Below are tools required to be installed on the Linux box before installing the Kylo components

Tool
Curl (for downloading installation files)
RPM or dpkg(for install)

Service Accounts

Required new linux service accounts are listed below. Within enterprises there are often approvals required and long lead times to obtain service accounts. Kerberos principals are required where the service interacts with a Kerberized Hadoop cluster. These services are not typically deployed to control and data nodes. The Nifi, activemq, Elastic services and Kylo metastore databases (mysql or postgres) are IO intensive.

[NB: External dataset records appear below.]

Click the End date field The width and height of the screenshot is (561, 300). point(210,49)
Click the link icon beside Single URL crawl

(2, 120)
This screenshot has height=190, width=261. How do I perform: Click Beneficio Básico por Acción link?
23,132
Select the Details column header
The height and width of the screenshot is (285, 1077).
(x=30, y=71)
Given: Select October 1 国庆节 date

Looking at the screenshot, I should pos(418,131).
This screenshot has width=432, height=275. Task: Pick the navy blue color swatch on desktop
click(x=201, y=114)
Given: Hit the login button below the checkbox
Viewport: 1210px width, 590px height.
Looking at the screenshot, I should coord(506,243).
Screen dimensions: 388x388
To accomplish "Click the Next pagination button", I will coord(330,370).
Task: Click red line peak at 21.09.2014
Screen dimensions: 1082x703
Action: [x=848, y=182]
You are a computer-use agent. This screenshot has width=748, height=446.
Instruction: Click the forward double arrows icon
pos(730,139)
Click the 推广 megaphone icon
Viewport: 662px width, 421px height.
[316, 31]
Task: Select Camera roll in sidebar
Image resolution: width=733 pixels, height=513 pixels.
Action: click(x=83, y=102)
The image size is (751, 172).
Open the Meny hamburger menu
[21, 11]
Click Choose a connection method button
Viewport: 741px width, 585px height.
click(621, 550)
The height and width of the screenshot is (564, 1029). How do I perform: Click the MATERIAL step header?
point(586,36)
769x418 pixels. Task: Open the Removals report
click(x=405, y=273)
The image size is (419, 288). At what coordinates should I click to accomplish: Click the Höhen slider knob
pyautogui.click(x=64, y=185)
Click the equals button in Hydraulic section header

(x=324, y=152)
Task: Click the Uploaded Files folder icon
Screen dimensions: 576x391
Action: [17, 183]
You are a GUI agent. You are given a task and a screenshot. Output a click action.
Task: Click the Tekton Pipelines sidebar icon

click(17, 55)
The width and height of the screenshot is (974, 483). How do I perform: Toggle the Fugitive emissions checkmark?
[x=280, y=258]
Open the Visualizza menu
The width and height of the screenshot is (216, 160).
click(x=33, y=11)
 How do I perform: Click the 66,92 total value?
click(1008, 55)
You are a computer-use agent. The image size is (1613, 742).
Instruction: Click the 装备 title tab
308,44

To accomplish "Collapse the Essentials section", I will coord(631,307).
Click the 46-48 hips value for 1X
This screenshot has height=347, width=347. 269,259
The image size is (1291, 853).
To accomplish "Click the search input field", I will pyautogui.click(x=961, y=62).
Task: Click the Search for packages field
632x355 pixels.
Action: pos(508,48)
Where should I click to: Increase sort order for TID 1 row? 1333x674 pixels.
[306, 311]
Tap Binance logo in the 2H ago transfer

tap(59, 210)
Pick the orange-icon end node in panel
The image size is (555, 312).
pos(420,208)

Service Purpose Local Linux Users Local Linux Groups Keytab file upn spn
kylo-services Kylo API Server kylo kylo, hdfs or supergroup /etc/security/keytabs/kylo.service.keytab *kylo@EXAMPLE.COM*  
kylo-ui Provides Kylo feed and operations user interface kylo kylo, hdfs or supergroup      
nifi Orchestrate data flows nifi nifi, hdfs or supergroup /etc/security/keytabs/nifi.service.keytab *nifi@EXAMPLE.COM*  
activemq Broker messages between components activemq activemq      
elasticsearch Manages searchable index elasticsearch elasticsearch      
mysql or postgres Metastore for Kylo feed manager and operational metadata mysql or postgres mysql or postgres      

Note

You have the flexibility to change the installation locations and service accounts when using the TAR installation method

Network Ports

Kylo relies heavily on integration with other services. Below is a list of network ports that are required for the standard ingest to work

Required

Port From Service To Service
8400 Browser/NiFi kylo-ui
8079 Browser/kylo-services NiFi
61616 kylo-services/NiFi ActiveMQ
3306 kylo-services/NiFi MySQL
9200 kylo-services/NiFi Elasticsearch
9300 kylo-services/NiFi Elasticsearch 2.x
8983 kylo-services/NiFi SOLR
9983 kylo-services/NiFi SOLR
10000 kylo-services/NiFi HiveServer2
ALL kylo-spark-shell Yarn, data nodes

Optional

Port From Service To Service
8420 REST Client kylo-services
8161 Browser ActiveMQ Admin

Default HDFS Locations (for standard ingest)

The below locations are configurable. If you plan on using the default locations they will be create here.

HDFS Location | Description
/archive Archive original files
/etl Feed processing file location
/model.db Hive feed, invalid, valid, profile location
/app/warehouse Hive feed table final location